De alguna manera el hombre sabe muy bien recrear el arte del dolor, evoca imágenes en su mente de forma tal que pueda lograr torturarse y consciente, o inconscientemente, logra hundir sus sentimientos en la más tormentosa agonía. Para los problemas con solución, para los problemas que no la tienen, el ser humano es artista de su propia condena, es el gran castigador y yugo para su propia felicidad.
Sin embargo hay algo que siempre enseña, el recuerdo, aunque el olvido es parte generativa del recuerdo, quien bien puede olvidar bien puede recordar para futuro. Vivir la fantasía del pasado se parece al castigo autodestructivo que recién nombramos. Es por eso que el recuerdo requiere de un nuevo sentido, el que no significa pasar recordando. El recuerdo enseña la capacidad de lo que uno puede hacer, disparando flechas hacia el futuro de su buena gracia. El azar tampoco es enemigo del recuerdo, sino más bien una suerte de recordatorio fundamental, el azar recuerda la desaparición del destino y la revivificación de la cadena de intenciones que es nuestra vida, no vivimos porque reconocemos nuestros actos como estatuas del pasado, sino porque recordamos la imágenes vividas de la alegría, única, de entre todas las pasiones humanas, tan fuertes como para combatir con la tristeza que agota las piernas y nos obliga a bajar los brazos.
El recuerdo es el amigo de la alegría, es el continente de la nitidez de nuestros sentimientos, es la forma más extranjera del sentirse, es escucharse como quien escucha al otro, esa imagen siempre desfigurada del sí mismo se delinea por medio del recuerdo, que es aquello que debe decirnos quienes somos, para donde vamos y para donde queremos ir.
Por esto, el recuerdo es lo más bello que se puede resguardar, nuestros tesoros. Es lo que nos incita al ahora, al punto inefable de la desaparición de todo pasado: recuerdo el aire, el viento, la tarde, el sol, y todo cobra la imagen de un acontecimiento perfecto, fílmico relato de mi propia vida. Y una vez más pone el acento en el más obvio de los hechos, esos acontecimientos son míos, es lo más propio que tengo, y exigen que los siga asumiendo, exigen que siga sabiendo y responsabilizándome por mí propia autoría. En definitiva, el recuerdo es el mejor presentador de mi propia fábula, la mejor de las fábulas, mi vida, la historia mejor contada, o al menos la que mejor sé contar.

--

= INSTRUCCIONES A SEGUIR =
Resume en dos oraciones el texto sobre el recuerdo.

(Entradas tomadas de una colección)
--

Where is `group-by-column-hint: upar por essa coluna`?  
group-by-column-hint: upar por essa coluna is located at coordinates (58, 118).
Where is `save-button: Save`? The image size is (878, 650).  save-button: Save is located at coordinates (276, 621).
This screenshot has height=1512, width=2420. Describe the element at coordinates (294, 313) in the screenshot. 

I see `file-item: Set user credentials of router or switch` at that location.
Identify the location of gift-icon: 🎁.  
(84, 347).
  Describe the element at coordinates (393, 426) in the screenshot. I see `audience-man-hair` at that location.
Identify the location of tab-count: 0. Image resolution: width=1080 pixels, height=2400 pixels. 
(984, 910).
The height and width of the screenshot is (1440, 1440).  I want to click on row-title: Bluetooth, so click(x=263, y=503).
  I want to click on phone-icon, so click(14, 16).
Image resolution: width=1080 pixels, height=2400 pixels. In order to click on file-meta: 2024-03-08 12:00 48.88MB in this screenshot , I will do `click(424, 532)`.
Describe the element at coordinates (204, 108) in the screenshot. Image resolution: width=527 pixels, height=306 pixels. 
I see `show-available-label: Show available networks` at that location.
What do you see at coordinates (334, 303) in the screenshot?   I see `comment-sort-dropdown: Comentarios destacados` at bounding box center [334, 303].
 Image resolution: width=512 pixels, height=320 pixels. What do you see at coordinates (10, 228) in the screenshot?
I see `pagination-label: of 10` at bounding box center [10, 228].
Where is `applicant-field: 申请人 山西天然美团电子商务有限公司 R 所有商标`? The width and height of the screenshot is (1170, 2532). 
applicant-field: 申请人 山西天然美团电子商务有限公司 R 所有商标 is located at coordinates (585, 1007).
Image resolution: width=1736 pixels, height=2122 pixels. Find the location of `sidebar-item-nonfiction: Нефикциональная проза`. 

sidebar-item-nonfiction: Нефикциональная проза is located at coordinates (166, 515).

--

= SOLUCIÓN DEL EJERCICIO =
El ser humano sabe torturarse y es artista de su propia condena, pero el recuerdo, que no consiste en vivir la fantasía del pasado, enseña lo que uno puede hacer, es amigo de la alegría y nos dice quiénes somos y hacia dónde queremos ir. Por eso el recuerdo es lo más bello que se puede resguardar, pues nos incita al ahora y exige que sigamos responsabilizándonos por la autoría de nuestra propia vida.